Molecular Composition and Photochemical Reactivity of Size-Fractionated Dissolved Organic Matter

The photochemical production of reactive species, such as triplet dissolved organic matter (3DOM) and singlet oxygen (1O2), contributes to the degradation of aquatic contaminants and is related to an array of DOM structural characteristics, notably molecular weight. In order to relate DOM molecular weight, optical properties, and reactive species production, Suwannee River (SRFA) and Pony Lake fulvic acid (PLFA) isolates are fractionated by sequential ultrafiltration, and the resultant fractions are evaluated in terms of molecular composition and photochemical reactivity. UV–visible measurements of aromaticity increase with molecular weight in both fulvic acids, while PLFA molecular weight fractions are shown to be structurally similar by Fourier-transform ion cyclotron resonance mass spectrometry.
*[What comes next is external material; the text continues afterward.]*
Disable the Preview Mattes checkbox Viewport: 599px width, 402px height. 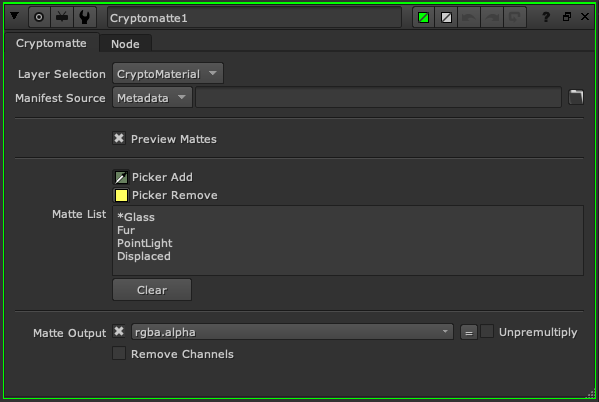point(119,138)
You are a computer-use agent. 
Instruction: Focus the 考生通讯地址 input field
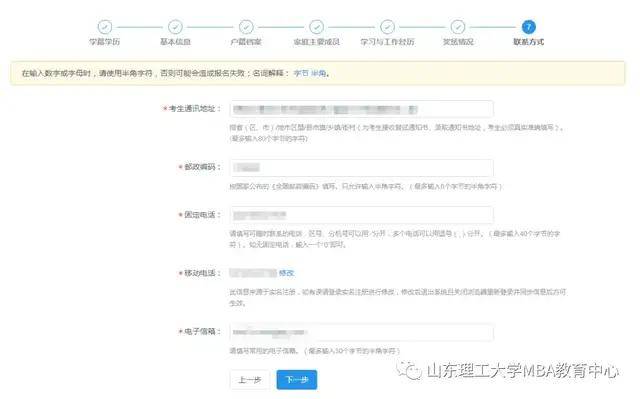point(362,109)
In addition, Bray–Curtis dissimilarity analysis of formulas identified in the isolates and their size fractions reveal that SRFA and PLFA have distinct molecular compositions. Quantum yields of 3DOM, measured by electron and energy transfer probes, and 1O2 decreased with molecular weight. Decreasing [3DOM]ss with molecular weight is shown to derive from elevated quenching in high molecular weight fractions, rather than increased 3DOM formation. This work has implications for the photochemistry of waters undergoing natural or engineered treatment processes that alter DOM molecular weight, such as photooxidation and biological degradation.